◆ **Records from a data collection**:
....

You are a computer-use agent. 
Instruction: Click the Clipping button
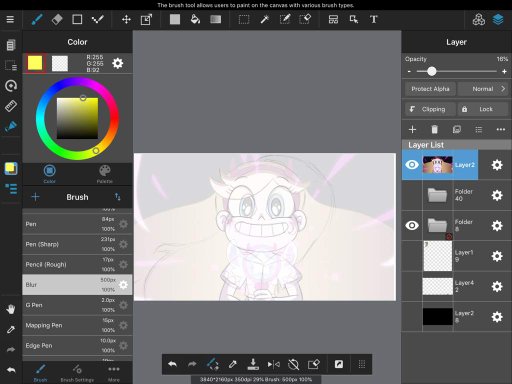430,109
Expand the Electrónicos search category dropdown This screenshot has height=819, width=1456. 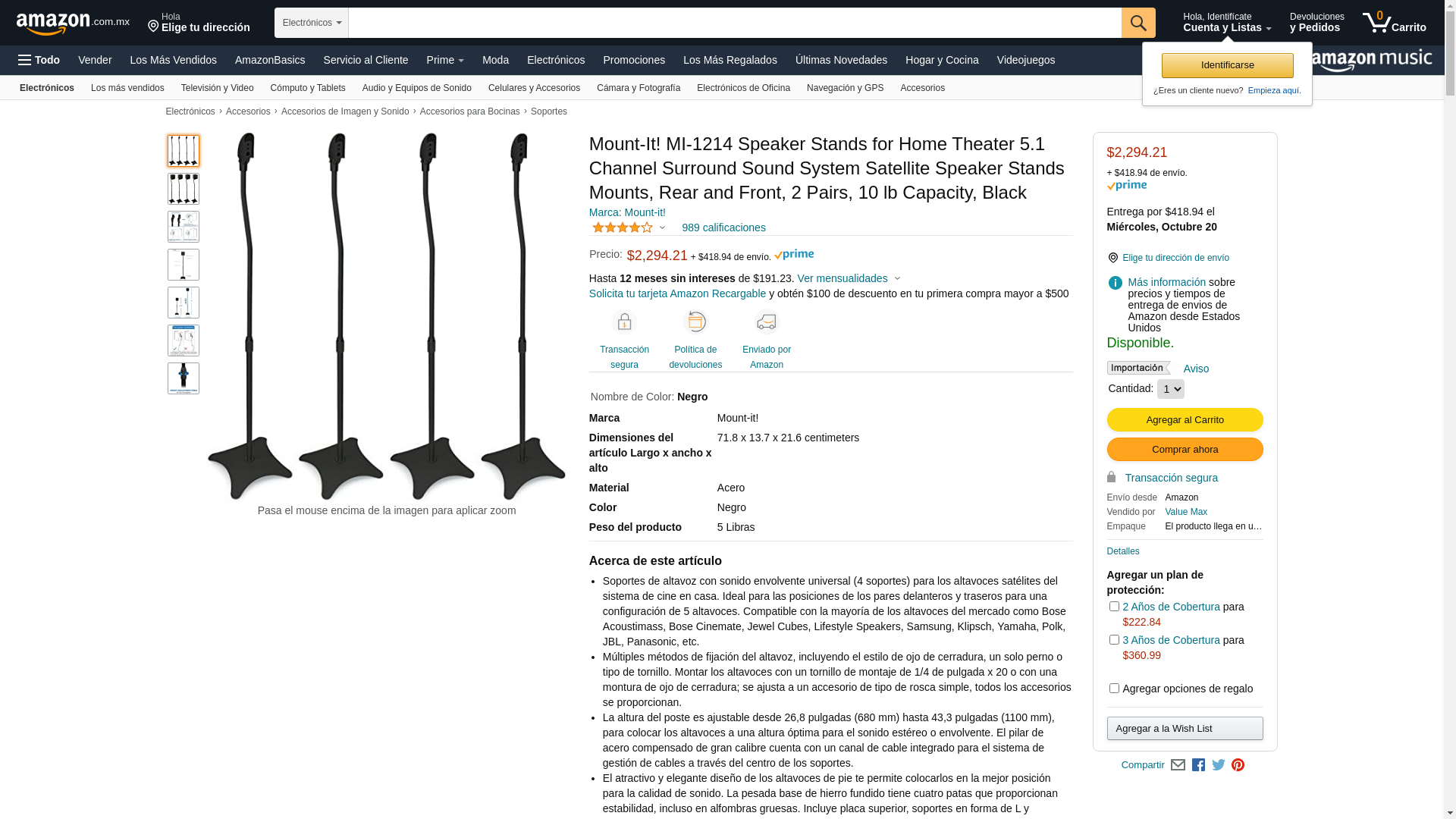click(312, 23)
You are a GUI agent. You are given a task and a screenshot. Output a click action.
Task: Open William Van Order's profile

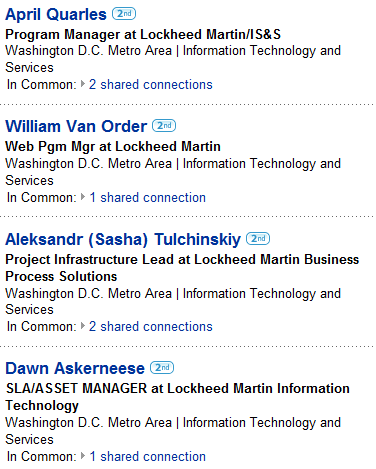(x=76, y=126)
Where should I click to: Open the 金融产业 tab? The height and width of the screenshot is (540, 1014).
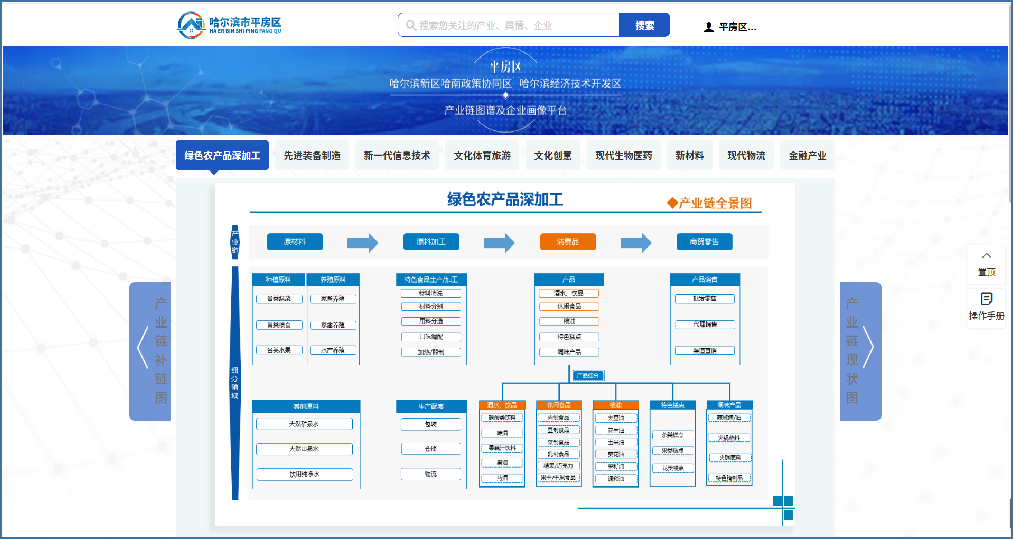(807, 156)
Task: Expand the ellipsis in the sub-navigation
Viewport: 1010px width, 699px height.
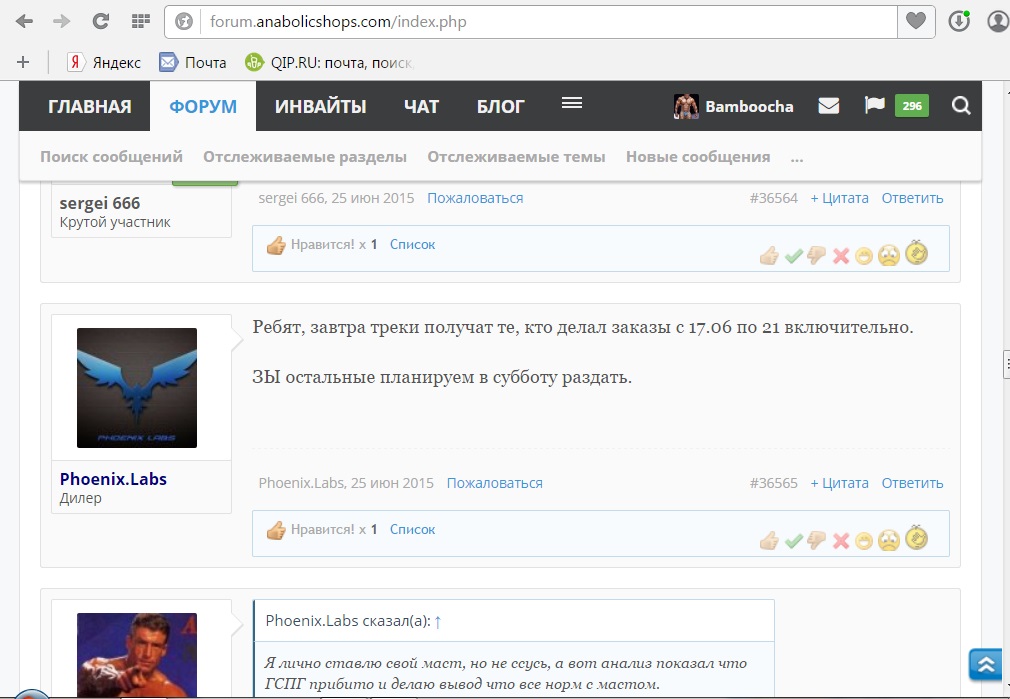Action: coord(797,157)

....

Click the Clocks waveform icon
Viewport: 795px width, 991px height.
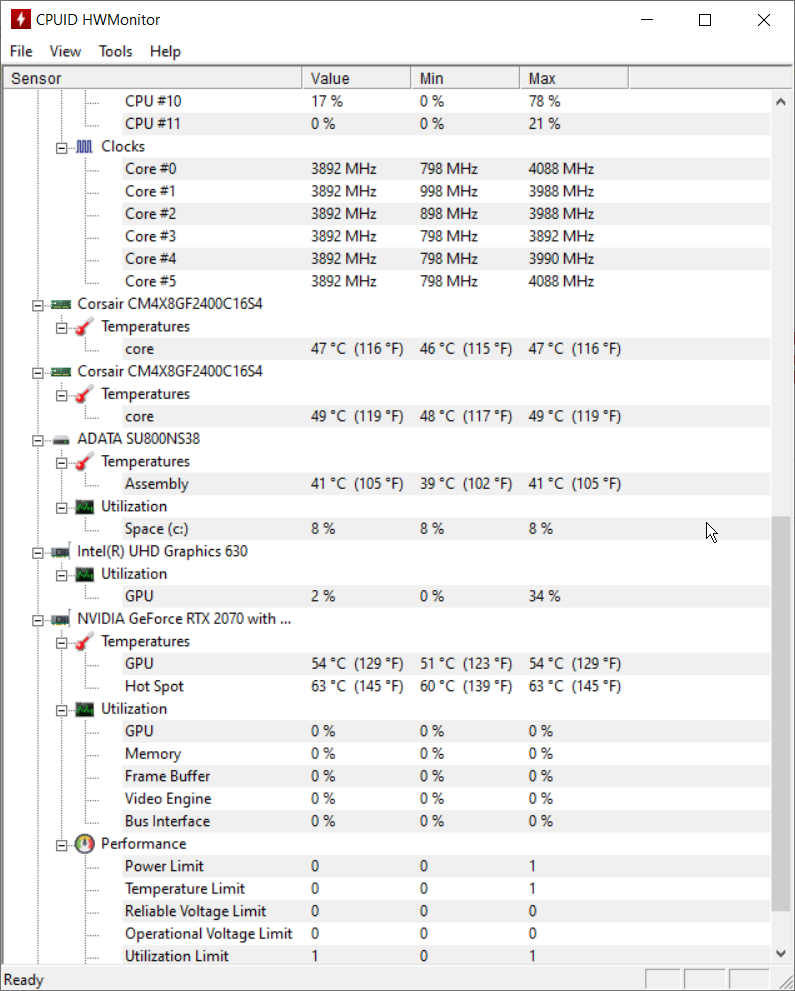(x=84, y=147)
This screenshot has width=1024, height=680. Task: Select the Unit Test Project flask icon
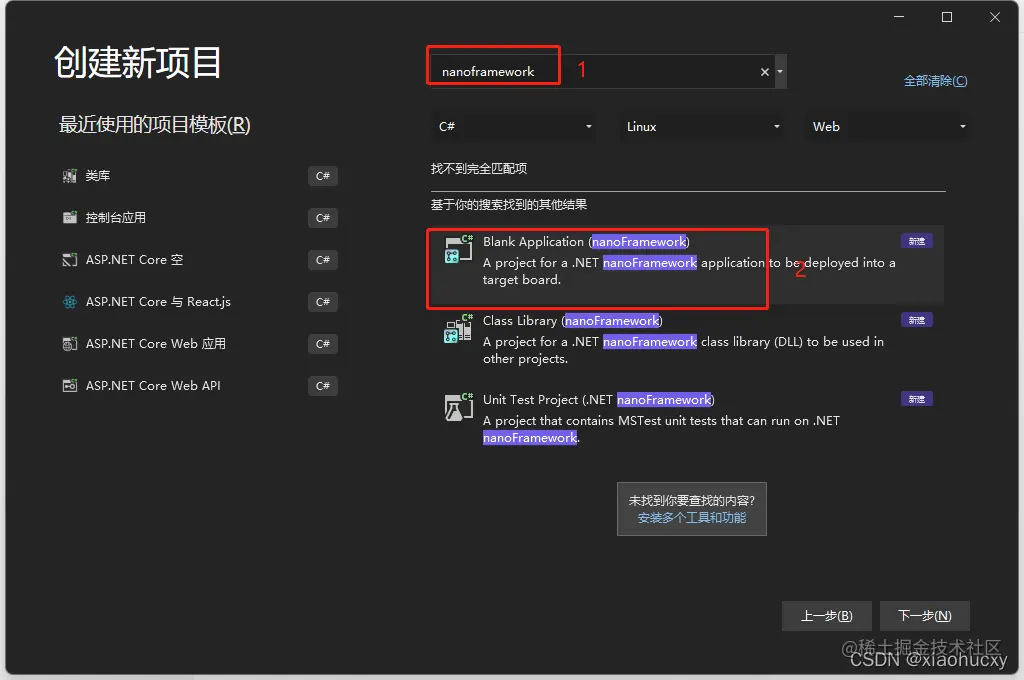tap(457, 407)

....

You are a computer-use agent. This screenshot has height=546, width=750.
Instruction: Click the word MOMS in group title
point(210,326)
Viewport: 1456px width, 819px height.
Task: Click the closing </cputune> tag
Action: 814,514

....

Which lines above hold the string "computer"? Copy each of them.

You are a computer-use agent. 
You are a computer-use agent. This screenshot has height=546, width=750.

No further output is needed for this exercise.